[DATA RECORDS — start]

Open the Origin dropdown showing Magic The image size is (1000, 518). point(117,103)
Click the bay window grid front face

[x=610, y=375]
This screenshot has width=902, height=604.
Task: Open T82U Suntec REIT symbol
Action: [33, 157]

[DATA RECORDS — finish]

TASK INSTRUCTIONS: Extract every entry above as it appears.

YOUR RESPONSE:
Open the Origin dropdown showing Magic The image size is (1000, 518). point(117,103)
Click the bay window grid front face

[x=610, y=375]
This screenshot has width=902, height=604.
Task: Open T82U Suntec REIT symbol
Action: [33, 157]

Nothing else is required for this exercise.